Debug Patch used for testing :-

Comments

Jens Axboe March 29, 2023, 10:48 p.m. UTC | #1
On 3/29/23 2:46 PM, Chaitanya Kulkarni wrote:
> Hi,
> 
> From :include/linux/highmem.h:
> "kmap_atomic - Atomically map a page for temporary usage - Deprecated!"
> 
> Use memcpy_from_page() since does the same job of mapping, copying, and
> unmaping except it uses non deprecated kmap_local_page() and
> kunmap_local(). Following are the differences between kmal_local_page()
> and kmap_atomic() :-

Looks fine to me, but I'd fold patches 1-3 rather than split them up.
Chaitanya Kulkarni March 30, 2023, 6:56 p.m. UTC | #2
On 3/29/23 15:48, Jens Axboe wrote:
> On 3/29/23 2:46 PM, Chaitanya Kulkarni wrote:
>> Hi,
>>
>>  From :include/linux/highmem.h:
>> "kmap_atomic - Atomically map a page for temporary usage - Deprecated!"
>>
>> Use memcpy_from_page() since does the same job of mapping, copying, and
>> unmaping except it uses non deprecated kmap_local_page() and
>> kunmap_local(). Following are the differences between kmal_local_page()
>> and kmap_atomic() :-
> Looks fine to me, but I'd fold patches 1-3 rather than split them up.
>

Sent V2 with above comment, first three patches are from
different code path and they are doing unrelated changes:-

1. WRITE :- copy_to_nullb() only use memcpy_page().
2. READ :- copy_from_nullb() only use memcapy_page() and zero_user().
3. I guess zoned read beyond write pointer null_fill_pattern()
    memset_page().

if anything goes wrong in any of 3 code paths we will have to
entire change which we shouldn't, that's why kept it separate,
I'm fine with whatever you decide ...

-ck
Jens Axboe March 30, 2023, 11 p.m.
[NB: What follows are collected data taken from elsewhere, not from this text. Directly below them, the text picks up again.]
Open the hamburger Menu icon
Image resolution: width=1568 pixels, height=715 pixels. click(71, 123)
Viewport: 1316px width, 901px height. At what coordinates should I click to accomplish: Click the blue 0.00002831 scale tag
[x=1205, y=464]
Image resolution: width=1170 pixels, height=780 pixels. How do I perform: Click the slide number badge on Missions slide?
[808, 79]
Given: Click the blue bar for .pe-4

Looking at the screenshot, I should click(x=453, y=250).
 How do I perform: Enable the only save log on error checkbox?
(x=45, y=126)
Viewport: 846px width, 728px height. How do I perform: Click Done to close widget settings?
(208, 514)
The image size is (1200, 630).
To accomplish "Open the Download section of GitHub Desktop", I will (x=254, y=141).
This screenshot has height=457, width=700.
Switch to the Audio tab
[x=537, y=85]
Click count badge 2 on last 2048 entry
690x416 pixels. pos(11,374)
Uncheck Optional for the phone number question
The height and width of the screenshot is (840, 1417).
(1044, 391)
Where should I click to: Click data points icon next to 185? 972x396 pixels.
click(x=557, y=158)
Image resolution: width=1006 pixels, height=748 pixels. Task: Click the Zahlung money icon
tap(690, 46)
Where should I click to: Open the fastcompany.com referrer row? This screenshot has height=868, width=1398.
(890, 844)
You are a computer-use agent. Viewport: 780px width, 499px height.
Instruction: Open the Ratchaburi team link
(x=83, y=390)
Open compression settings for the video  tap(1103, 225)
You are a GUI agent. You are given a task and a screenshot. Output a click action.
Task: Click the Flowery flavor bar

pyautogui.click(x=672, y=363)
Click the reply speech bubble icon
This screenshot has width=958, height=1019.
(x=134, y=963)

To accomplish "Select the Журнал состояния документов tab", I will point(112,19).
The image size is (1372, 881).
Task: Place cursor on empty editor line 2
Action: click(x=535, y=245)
UTC | #3
On 3/30/23 12:56?PM, Chaitanya Kulkarni wrote:
> On 3/29/23 15:48, Jens Axboe wrote:
>> On 3/29/23 2:46?PM, Chaitanya Kulkarni wrote:
>>> Hi,
>>>
>>>  From :include/linux/highmem.h:
>>> "kmap_atomic - Atomically map a page for temporary usage - Deprecated!"
>>>
>>> Use memcpy_from_page() since does the same job of mapping, copying, and
>>> unmaping except it uses non deprecated kmap_local_page() and
>>> kunmap_local(). Following are the differences between kmal_local_page()
>>> and kmap_atomic() :-
>> Looks fine to me, but I'd fold patches 1-3 rather than split them up.
>>
> 
> Sent V2 with above comment, first three patches are from
> different code path and they are doing unrelated changes:-
> 
> 1. WRITE :- copy_to_nullb() only use memcpy_page().
> 2. READ :- copy_from_nullb() only use memcapy_page() and zero_user().
> 3. I guess zoned read beyond write pointer null_fill_pattern()
>     memset_page().
> 
> if anything goes wrong in any of 3 code paths we will have to
> entire change which we shouldn't, that's why kept it separate,
> I'm fine with whatever you decide ...

It doesn't matter... It's not like this is a hugely complicated thing.
It's just a straight forward conversion. They all just switch to using a
helper, which is the right thing to do as it reduces the stuff we have
to do in there. Only reason why I excluded patch 4 is that it is a bit
different than the others. But it really could just be one patch.
diff mbox

Patch

diff --git a/drivers/block/null_blk/main.c b/drivers/block/null_blk/main.c
index bc2c58724df3..46b3381cd42b 100644
--- a/drivers/block/null_blk/main.c
+++ b/drivers/block/null_blk/main.c
@@ -1030,6 +1030,7 @@  static int null_flush_cache_page(struct nullb *nullb, struct nullb_page *c_page)
        if (!t_page)
                return -ENOMEM;
 
+       pr_info("%s %d kmap_local_page()\n", __func__, __LINE__);
        src = kmap_local_page(c_page->page);
        dst = kmap_local_page(t_page->page);
 
@@ -1125,6 +1126,7 @@  static int copy_to_nullb(struct nullb *nullb, struct page *source,
                if (!t_page)
                        return -ENOSPC;
 
+               pr_info("%s %d memcpy_page()\n", __func__, __LINE__);
                memcpy_page(t_page->page, offset, source, off + count, temp);
 
                __set_bit(sector & SECTOR_MASK, t_page->bitmap);
@@ -1152,11 +1154,14 @@  static int copy_from_nullb(struct nullb *nullb, struct page *dest,
                t_page = null_lookup_page(nullb, sector, false,
                        !null_cache_active(nullb));
 
-               if (t_page)
+               if (t_page) {
                        memcpy_page(dest, off + count, t_page->page, offset,
                                    temp);
-               else
+                       pr_info("%s %d memcpy_page()\n", __func__, __LINE__);
+               } else {
                        zero_user(dest, off + count, temp);
+                       pr_info("%s %d zero_user()\n", __func__, __LINE__);
+               }
 
                count += temp;
                sector += temp >> SECTOR_SHIFT;
@@ -1167,6 +1172,7 @@  static int copy_from_nullb(struct nullb *nullb, struct page *dest,
 static void nullb_fill_pattern(struct nullb *nullb, struct page *page,
                               unsigned int len, unsigned int off)
 {
+       pr_info("%s %d memset_page()\n", __func__, __LINE__);
        memset_page(page, off, 0xff, len);
 }